I. What is Hypothesis Testing?

  • the statistical method applied in making decisions using experimental data.

  • testing an assumption made about the population.

II. What is Hypothesis?

  • proposed explanation, assertion or assumption (about a population parameter or distribution of the random variable)

Null Hypothesis (H0)
- no significant difference. It is what the researcher tries to disprove, reject, or nullify.


NOTE: You can think of null hypothesis as the CURRENT value you want to disprove in favor of alternative hypothesis.

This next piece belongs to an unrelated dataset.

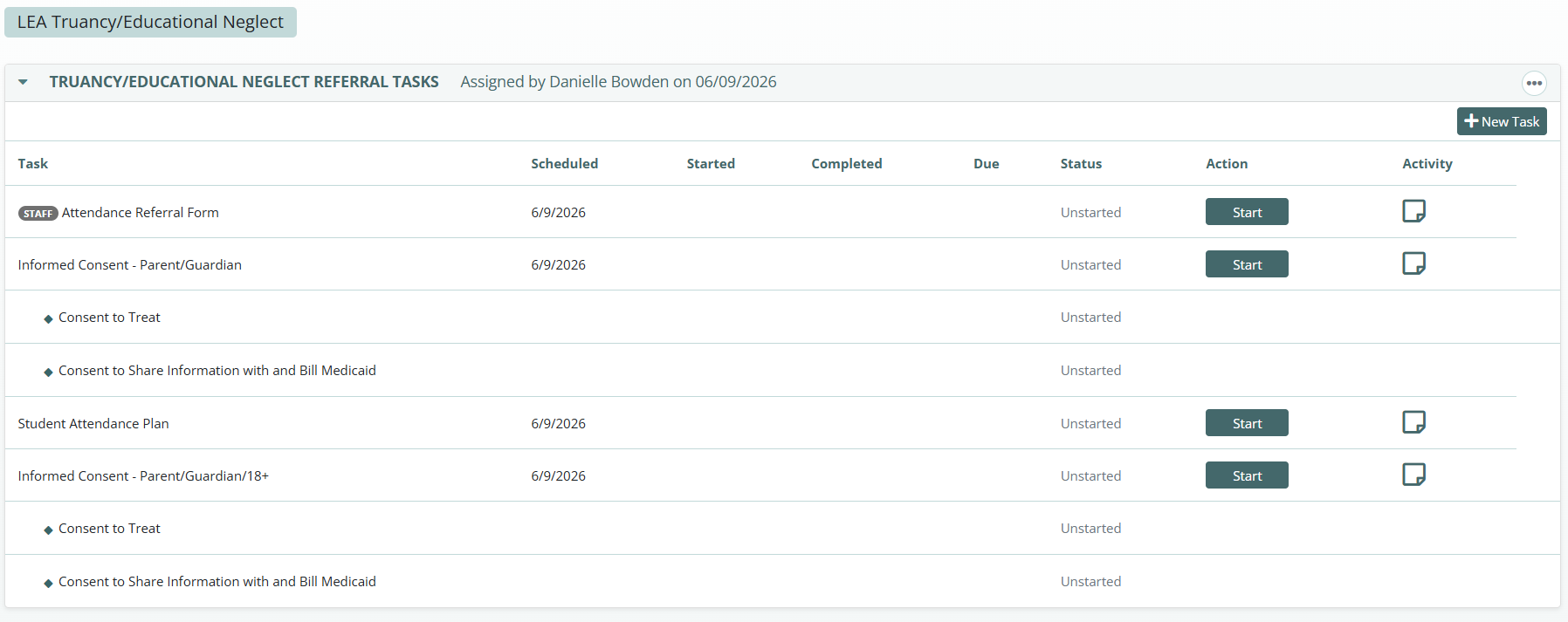
Task: Open the Attendance Referral Form task name
Action: 141,212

Alternative Hypothesis (Ha)
- with real effect.

| Testing Hypothesis |

III. Level of Significance (α/alpha)

  • degree of significance in which we accept or reject the null.

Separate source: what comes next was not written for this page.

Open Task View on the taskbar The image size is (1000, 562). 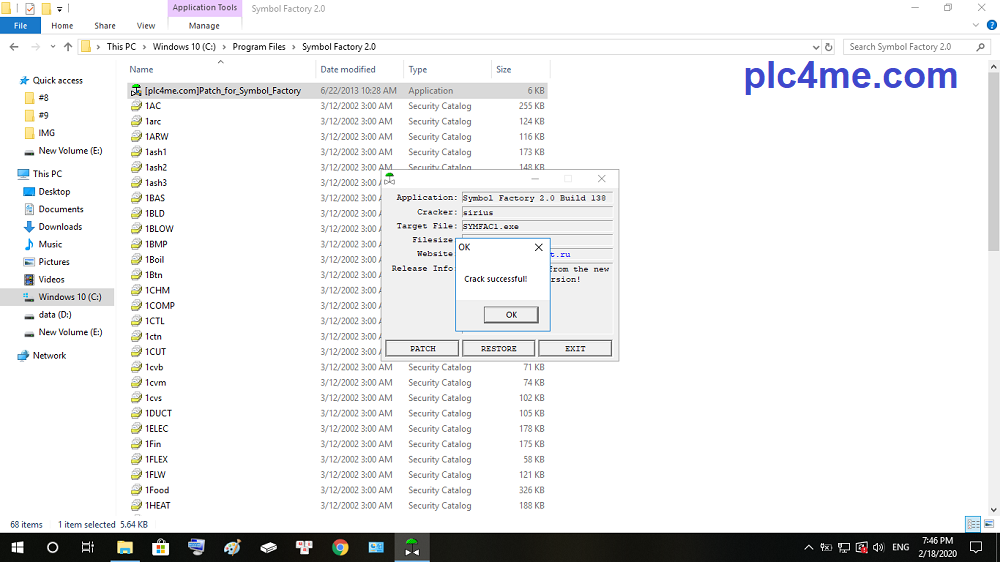88,547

  • 100% accuracy = not possible to accept/reject a hypothesis.

  • Significance level (α / alpha) - is the probability of making the wrong decision when the null is true.

  • Most common level of significance used = 1%, 5%, or 10%

IV. Two-tailed Test

  • when the alternative hypothesis is TWO sided.

V. One-tailed Test

  • hypothesis assumes a less than or greater than value.

| Graph Illustration |

VI. Rejection Region (also known as critical region)

  • is the set of all values of the test statistic that causes us to reject the null.

VII. Acceptance Region (non-rejection region)

  • is the set of all values or the test statistic that causes us to accept or fail to reject the null.

VIII. Critical Value

  • is a point boundary on the test distribution that is compared to the test statistic to determine if the null would be rejected.

How to use T-Test?

| Errors |

IX. Type I Error

  • probability denoted by (α) alpha. Rejecting null when TRUE. (DOCTOR)

X. Type II Error

  • probability denoted by beta (β). Accepting null hypothesis when it is FALSE. (Nascam)

  • Alpha region - normal curve that shows the critical region.

  • Beta region - normal curve that shows the acceptance region.